Things to do:
1/ Give the session-id post again from "W3C home > Mailing" to "a fools path.", swapping "session-munged-URLs" for "session-tagged-URLs".
2/ Extend the mailing list message on session IDs past its last sentence.

Document segment:
§

W3C home > Mailing lists > Public > www-talk@w3.org > July to August 1995

Re: session-id redux

From: Marc Hedlund <hedlund@best.com>
Date: Wed, 26 Jul 1995 11:56:06 -0700
Message-Id: <v02120d04ac3c36ceb139@[204.156.156.16]>
To: www-talk@www10.w3.org
>I suspect that I will end
>up with session-munged-URLs even though I believe this to be a fools path.
[...]
>My point, and the original poster's, was that this group may wish to see
>that ad-hoc solutions to session issues are not in the best interest of
>the web and should be addressed.

Yes, 'session-munged-URLs' are "broken" and "bad" and "ugly" and all the
rest.[1]  They also have the unfortunate side effect of getting the
immediate job done, which is why they keep popping up.  The quoted
conclusion above is right on target -- the ad-hoc solutions will persist
until they are obsolete, so let's make them obsolete (that is, let's not
give up on this, okay?).

§

Given data:

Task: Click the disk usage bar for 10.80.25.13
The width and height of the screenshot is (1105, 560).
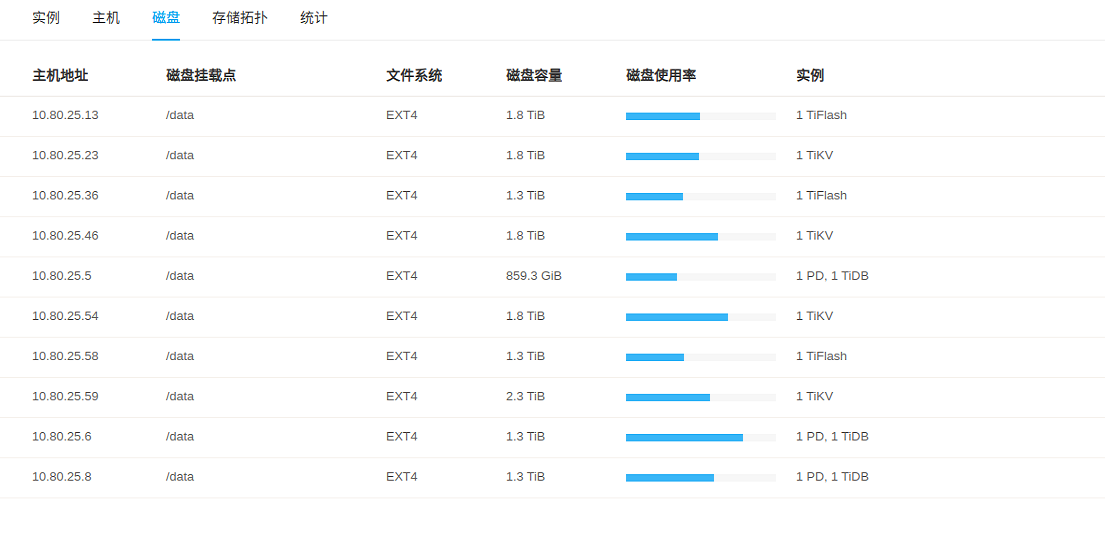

§

Task results:
1/
W3C home > Mailing lists > Public > www-talk@w3.org > July to August 1995

Re: session-id redux

From: Marc Hedlund <hedlund@best.com>
Date: Wed, 26 Jul 1995 11:56:06 -0700
Message-Id: <v02120d04ac3c36ceb139@[204.156.156.16]>
To: www-talk@www10.w3.org
>I suspect that I will end
>up with session-tagged-URLs even though I believe this to be a fools path.

2/
All of the privacy concerns raised over SIDs could just as easily be raised
over SID-munged-URLs.  The 'naive' user -- the one who leaves "Show
Location" off in their browser, or who browses in "Novice" mode -- won't
see the munginess of the URL, or may not recognize a munged URL as any
uglier than a plain-old URL.  Perhaps their expectation of privacy has been
raised by a "Dateline"[2] piece on anonymous remailers and anonymity on the
Internet.  They fill out a survey, go somewhere else on the site, and look
at anarchist pamphlets thinking their requests are still anonymous.  There,
that's a privacy violation.  Maybe site A munges a URL to site B, so B gets
the SID A used, and A can give B the marketing info about that user.
(Roy's point about sharing between sites.)  That's another privacy
violation.

I don't mean to sound mocking.  I completely agree that there are privacy
concerns with some of the SID proposals.  I just don't think current
practice is one bit better.  Therefore, the "no action" alternative seems
to me just as insidious[3] as the worst SID proposal.  If we can provide
privacy protections in a standard implementation, and then IMPLEMENT that
standard, there will be no reason for ugly URLs, and the alert user can
steer away from sites that still use them.  ("This is your URL.  This is
your URL on SIDs...")

A while back someone asked what was so wrong with the Netscape Cookie
proposal.  A long-delayed response: it doesn't tell the user what it's
doing.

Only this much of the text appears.